[Stored items]
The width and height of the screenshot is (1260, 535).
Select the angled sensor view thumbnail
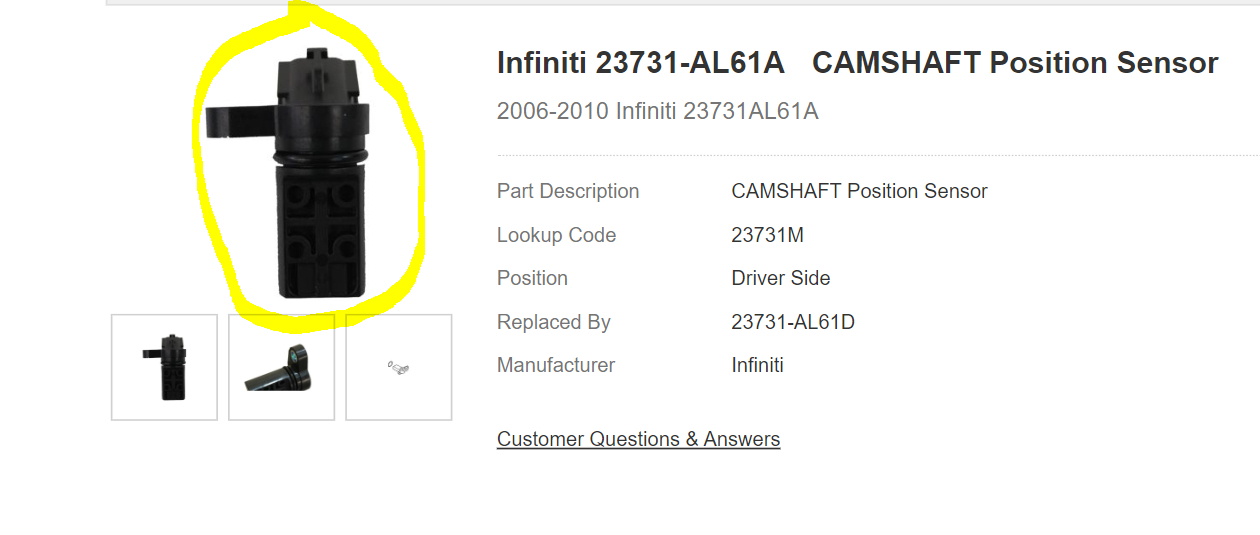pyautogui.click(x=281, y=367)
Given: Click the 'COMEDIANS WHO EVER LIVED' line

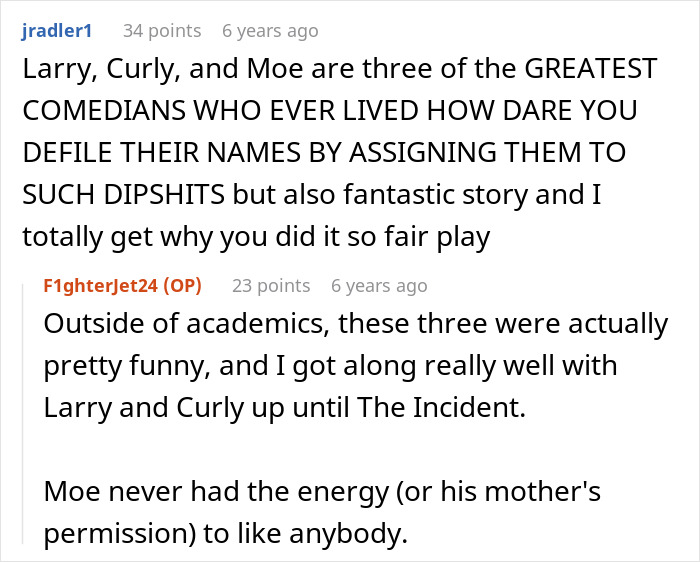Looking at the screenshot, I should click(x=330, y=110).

* [Aim of the task]:
Repeat the data in full and exactly. Omit pictures.

* [Solution to this task]:
The width and height of the screenshot is (1260, 535).
Select the angled sensor view thumbnail
pyautogui.click(x=281, y=367)
Given: Click the 'COMEDIANS WHO EVER LIVED' line

Looking at the screenshot, I should click(x=330, y=110).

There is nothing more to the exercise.